Les conflits entre proches ne se limitent pas aux relations amoureuses. Certaines amitiés, aussi, peuvent s’achever dans la douleur, notamment quand l’une des parties abuse de la relation. C’est le récit que partage Adeline dans le premier volet d’une série publiée par Libération, où elle décrit les raisons de sa rupture avec une amie dont les demandes devenaient de plus en plus envahissantes.

Ce qu'il faut retenir

  • Adeline a mis fin à une amitié jugée déséquilibrée, où son amie abusait de sa disponibilité.
  • Le déclic est venu de la fonctionnalité « personnes que vous connaissez » de son compte Instagram, qui lui proposait systématiquement le profil de son ex-amie.
  • Elle a choisi de la bloquer sur le réseau social pour éviter toute reconnexion, tout en reconnaissant que cette décision n’a pas effacé le sentiment de perte.

Une amitié devenue source de frustration

Adeline évoque une relation amicale qui, au fil du temps, est devenue à sens unique. « J’ai réalisé que je donnais beaucoup sans recevoir en retour », explique-t-elle.
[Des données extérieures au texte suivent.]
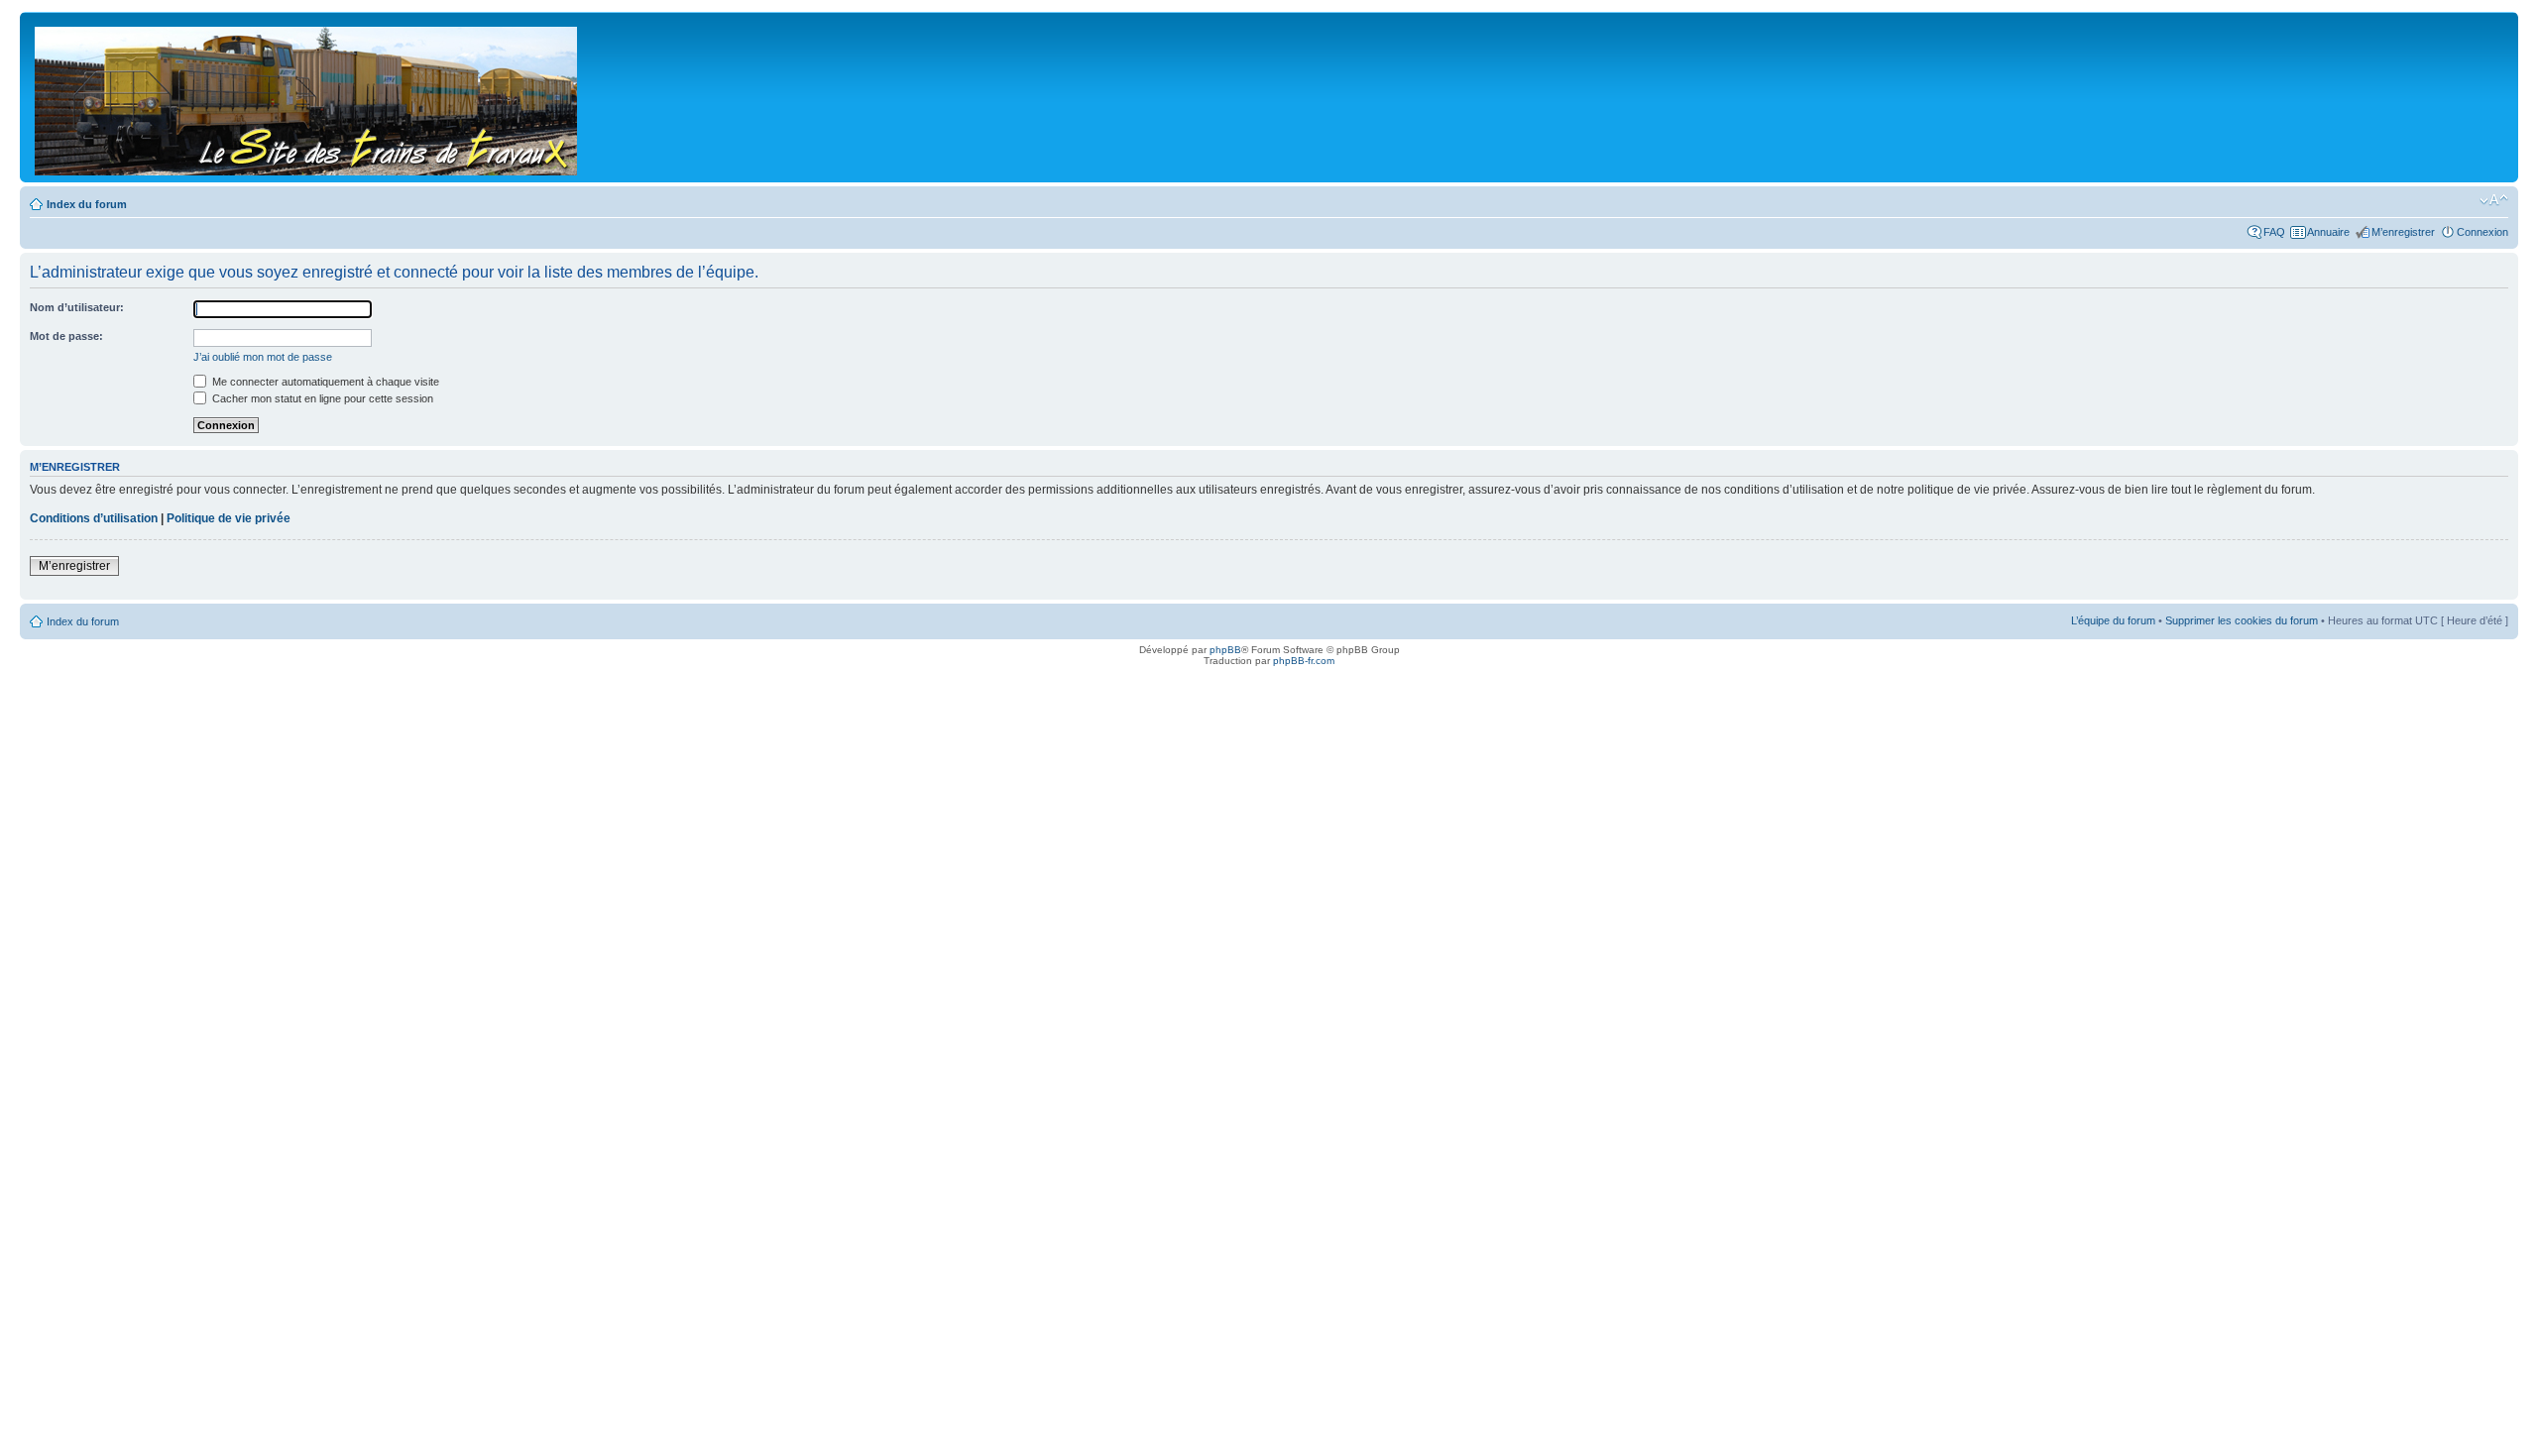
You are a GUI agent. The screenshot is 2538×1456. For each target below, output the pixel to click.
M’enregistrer (2403, 232)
Les services rendus – soutien logistique, écoute, aide matérielle – se sont multipliés, tandis que l’autre partie semblait considérer ces gestes comme acquis. Ce déséquilibre a fini par peser sur la relation, au point de la rendre insoutenable.

Le point de rupture ? Un constat amer : « Je me sentais utilisée, sans que mon bien-être ne compte », confie-t-elle. Contrairement à une rupture amoureuse, souvent accompagnée d’un récit détaillé, les ruptures amicales restent des sujets rarement abordés publiquement. Pourtant, elles peuvent laisser des traces tout aussi profondes, notamment quand elles s’accompagnent d’un sentiment d’injustice.

Le blocage numérique : une solution radicale mais nécessaire

Pour Adeline, la décision de bloquer son amie sur Instagram a été motivée par une lassitude face à un mécanisme algorithmique devenu insupportable. « Chaque fois que je me connectais, on me proposait son profil », précise-t-elle. Cette fonctionnalité, conçue pour faciliter les reconnexions, est devenue un rappel constant de cette amitié perdue. Le blocage a donc été perçu comme une nécessité pour tourner la page, même si cette solution ne résout pas le vide émotionnel qui en découle.

Ce cas illustre un phénomène croissant à l’ère des réseaux sociaux : la difficulté de se détacher d’une personne, même toxique, quand les algorithmes maintiennent un lien artificiel. Selon les psychologues interrogés par Libération, ce type de situation peut prolonger le processus de deuil relationnel, car le numérique donne l’illusion d’une possibilité de réconciliation.

Pourquoi les ruptures amicales restent un tabou

Contrairement aux séparations amoureuses, souvent accompagnées de conseils ou de soutiens, les ruptures amicales sont rarement partagées. Adeline admet avoir hésité à en parler, par peur d’être jugée ou incomprise. « On minimise souvent l’impact d’une amitié brisée », souligne-t-elle. Pourtant, les conséquences peuvent être réelles : perte de repères, sentiment d’isolement, ou même culpabilité face à une décision perçue comme brutale.

Les spécialistes en relations humaines interrogés par le quotidien rappellent que ces ruptures, bien que moins médiatisées, méritent autant d’attention. Elles posent des questions sur la gestion des attentes dans les liens non familiaux, et sur la manière dont le numérique influence ces dynamiques. Autant dire que le sujet est plus complexe qu’il n’y paraît.

Et maintenant ?

La série publiée par Libération prévoit d’explorer d’autres témoignages similaires dans les prochains épisodes. Une enquête sur les mécanismes de la socialisation à l’ère du numérique pourrait également être publiée d’ici la fin du mois d’avril 2026, selon les annonces du titre. Reste à voir si ces récits encourageront d’autres personnes à briser le silence sur des situations comparables.

Pour Adeline, le processus de reconstruction est en cours. Elle a choisi de se recentrer sur des relations plus équilibrées, tout en acceptant que certaines pages, une fois tournées, ne se rouvrent pas. Une leçon de vie, somme toute, qui rappelle que même les amitiés, aussi précieuses soient-elles, ont leurs limites.

Le blocage peut être perçu comme une décision brutale, surtout quand la relation a duré des années. Les algorithmes des réseaux sociaux, qui proposent des profils de manière récurrente, entretiennent l’illusion d’une possible réconciliation. Psychologiquement, cela prolonge le processus de deuil relationnel, car le cerveau interprète ces sollicitations comme des opportunités de renouer, même quand la raison dit le contraire.